I hear this all the time from my students.  The African American students know practically nothing about the civil rights movement and even less about what came between the end of the Civil War and Montgomery.  The female students don't understand why there was a women's movement.  Every year several of them will tell me that they are accepted at a particular college and then they look at me with a total lack of comprehension when I say that I wanted to go there, too, but that school didn't accept female students when I was applying to college.  When I tell my students that I remember when the medical profession finally declared that being homosexual isn't a medical disease, they don't understand why anyone would think that in the first place.

I understand that it's a normal process.  Those who never experienced something can't really appreciate what it was like.  For those who lived through the experience however, it's difficult to hear younger people talk about how much easier it is now, to say that they don't understand it, or, worse, that they don't remember anything about it.
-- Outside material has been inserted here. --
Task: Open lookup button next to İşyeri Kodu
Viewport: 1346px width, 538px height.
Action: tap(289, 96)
As a lover of history, I would wish that none of us would ever forget what came before us.


 

Sunday, February 5, 2012

96 Hours by Georgia Beers


Publisher:        Bywater Books


Writing a book about the tragedy on September 11, 2001 will never be easy.  The horror, pain and suffering caused by the events on that day make it a topic that many don't want to read about.  It has to be handled with great caution to avoid being too maudlin or a nationalistic rant disguised as a patriotic story.  Georgia Beers used her considerable talent to approach the subject by dealing with a side event that reflected the best of humanity instead of the irrationality of the terrorist attack.
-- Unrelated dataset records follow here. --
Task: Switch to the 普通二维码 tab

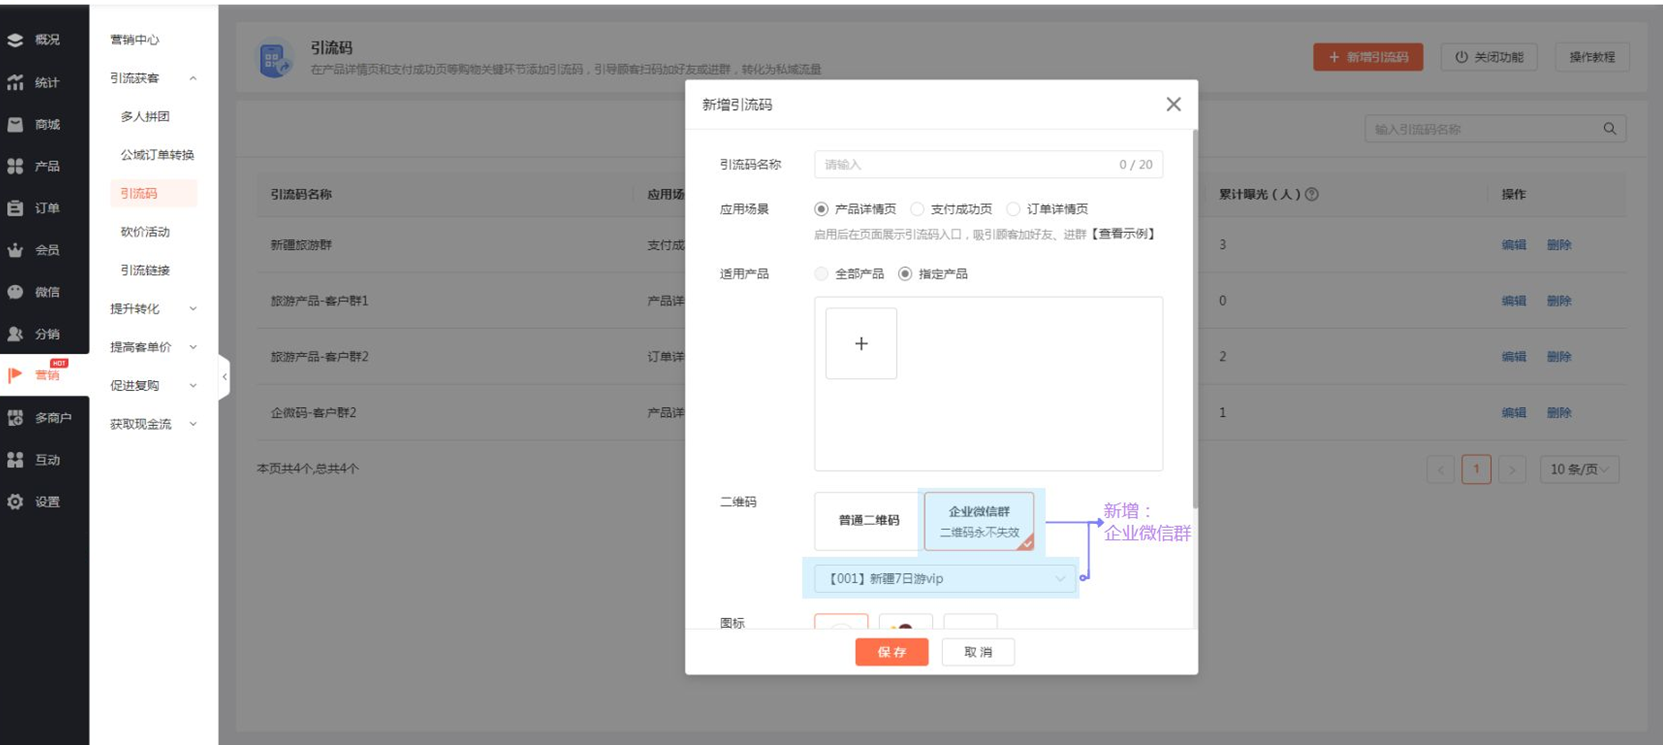Action: (868, 521)
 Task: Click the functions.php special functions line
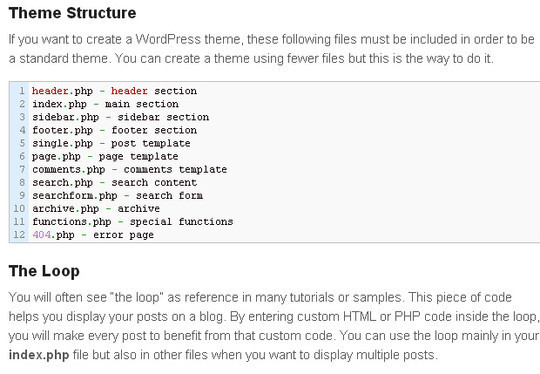pyautogui.click(x=133, y=222)
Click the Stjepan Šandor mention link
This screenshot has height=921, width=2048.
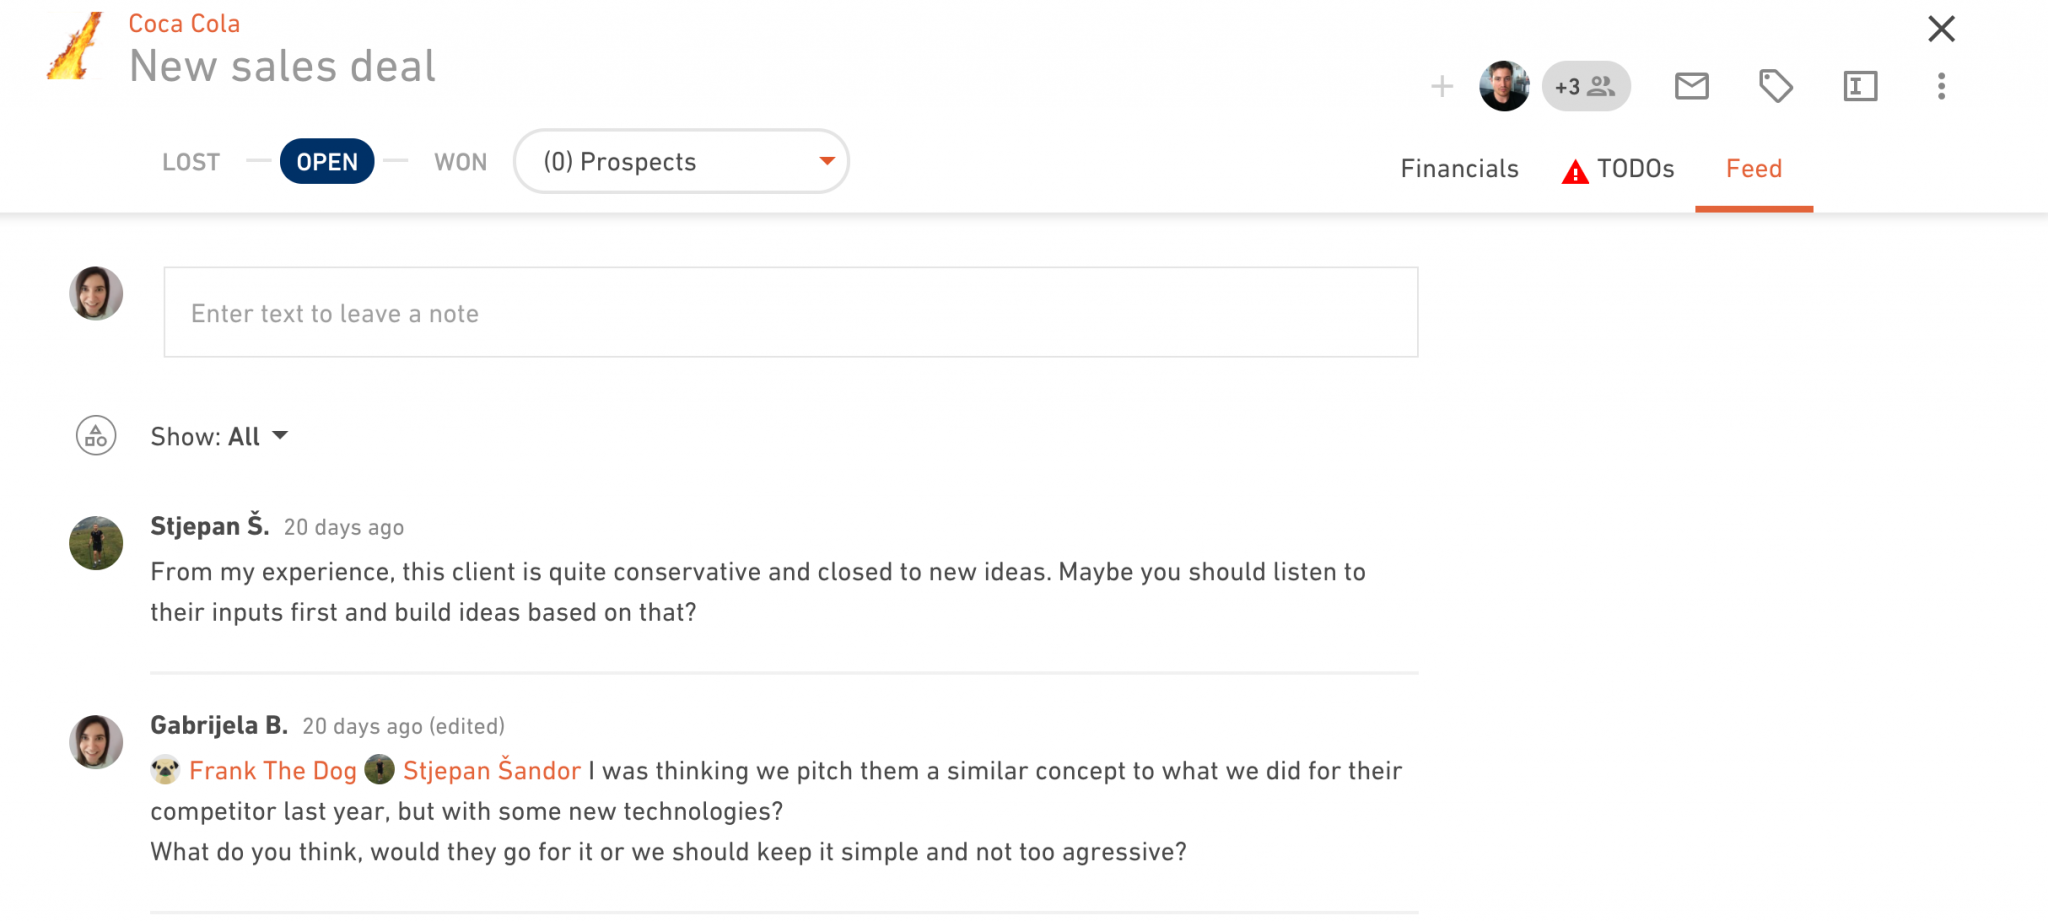pyautogui.click(x=491, y=771)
Erica Ryan and Abby Hayes are just two people trying to get to New York.  Erica is returning from a business trip and Abby is on another leg of her aimless wandering around the world.  Their flight is routine until they suddenly find their plane landing in Gander, Canada.  This small town finds itself inundated with people as US air space is closed and planes are diverted to other airports.  For ninety-six hours these refugees are stranded outside of the US as they desperately try to contact their families for information.  Their support system becomes the people of Gander who open their homes, stores and facilities to care for total strangers.  Erica and Abby are brought together by a special couple who take in four of the passengers.  Erica is a realist who doesn't believe in lasting relationships, but she finds the warmth of the Gander people reaching into her and she begins to connect with others in a way she hasn't felt in a long time.  Abby, an eternal optimist and free spirit, experiences just the opposite.  As she is drawn into the tragedy by the scenes on television and the fear of the people around her, she loses touch with her basic values and attitudes.  The women are drawn to each other for support, but they only have ninety-six hours and there is no guarantee that what they feel will last beyond that time.
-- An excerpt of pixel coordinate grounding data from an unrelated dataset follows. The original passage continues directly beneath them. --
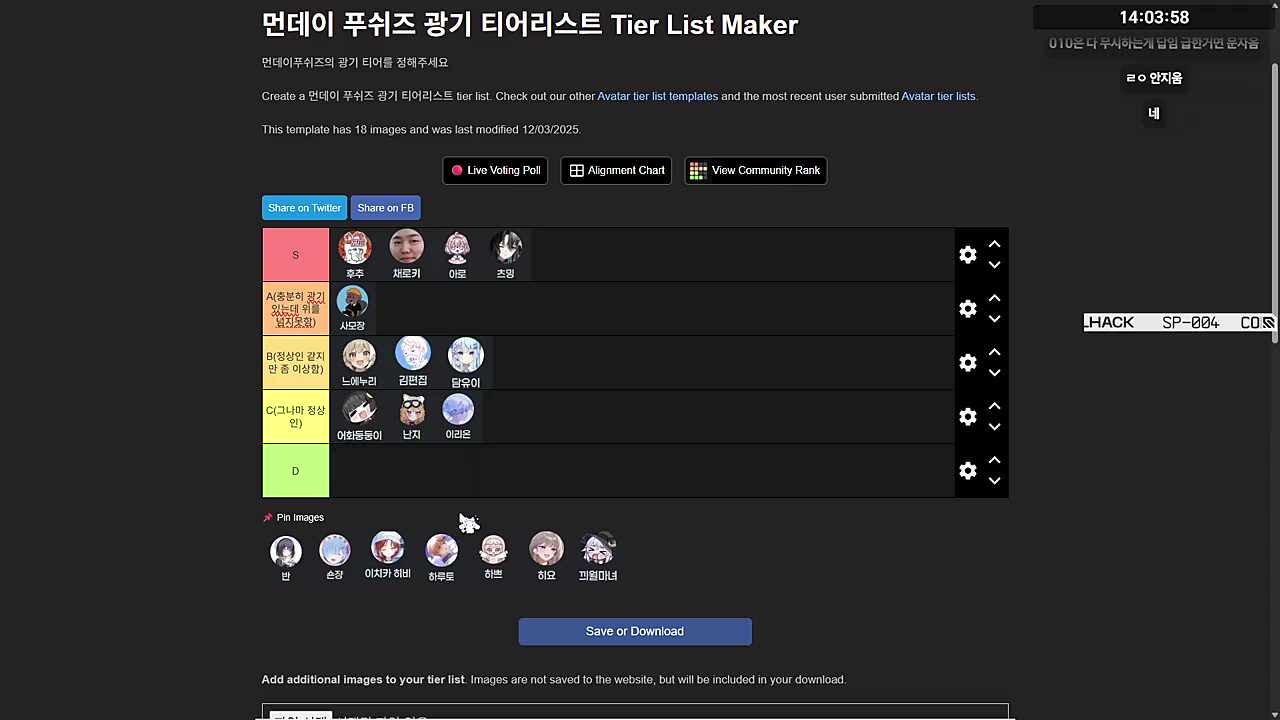View Community Rank button
The image size is (1280, 720).
tap(755, 170)
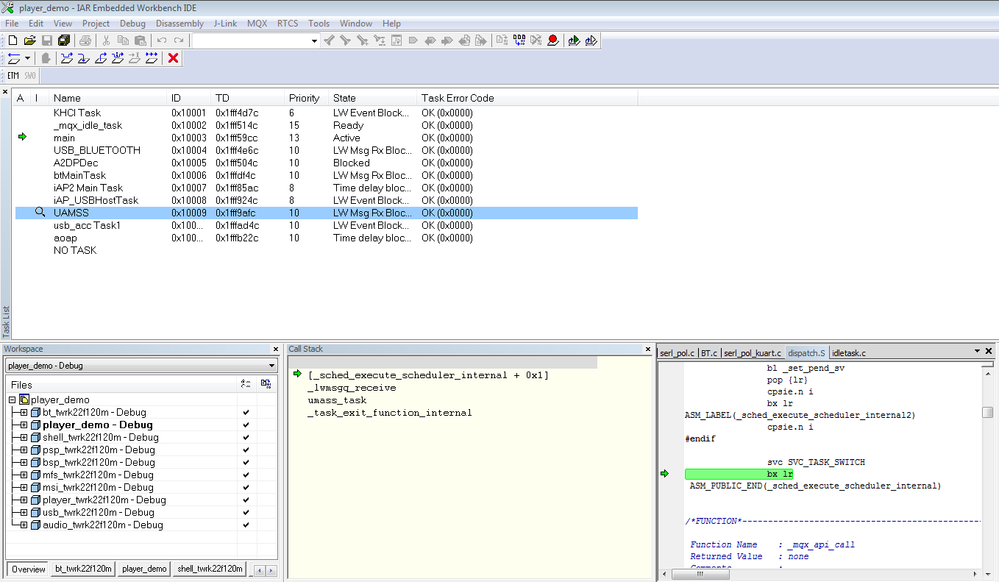Sort the task list by Priority column
Viewport: 999px width, 582px height.
point(304,98)
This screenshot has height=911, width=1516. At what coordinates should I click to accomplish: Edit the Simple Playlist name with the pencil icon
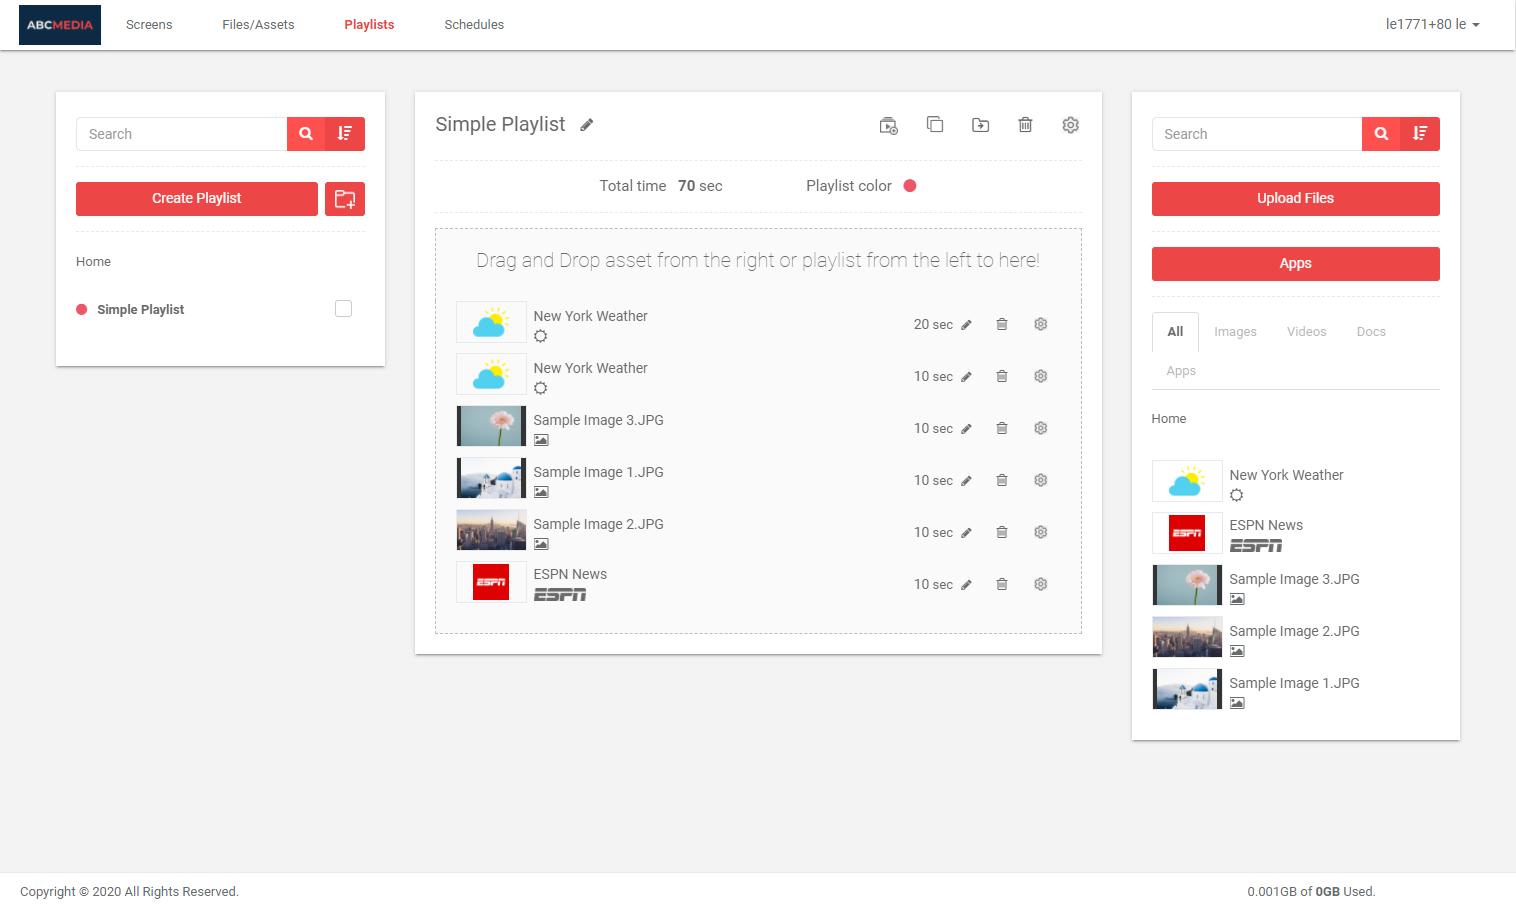point(586,124)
Beers set herself a difficult time constraint.  Her characters only have four days to show their personalities, interact and create a plot.  Things have to happen more quickly and intensely.  The combination of fear and uncertainty from the attack and the confusion of being in a strange place heighten the emotions and the characters' willingness to form instant relationships.  It also makes all of it believable.

While this is a romance, it captures another story about the people of Canada.  A reader might think that Beers is exaggerating the openness and friendliness of the Canadians, but anyone who has spent time in the country knows that she did them justice.  That they would respond so freely to help the shell-shocked passengers indicates the quality of their national character and why they make such good neighbors for the US.

96 Hours tells a unique story that was lost in the chaos that followed the attack and it shows how life altering just a moment in time can be for people who are caught on the fringes of a historic event.  Beers captures the confusion and terror of that time, but tempers it into a palatable story of some heroic people and two women who fall in love.  This definitely ranks as one of her finest books.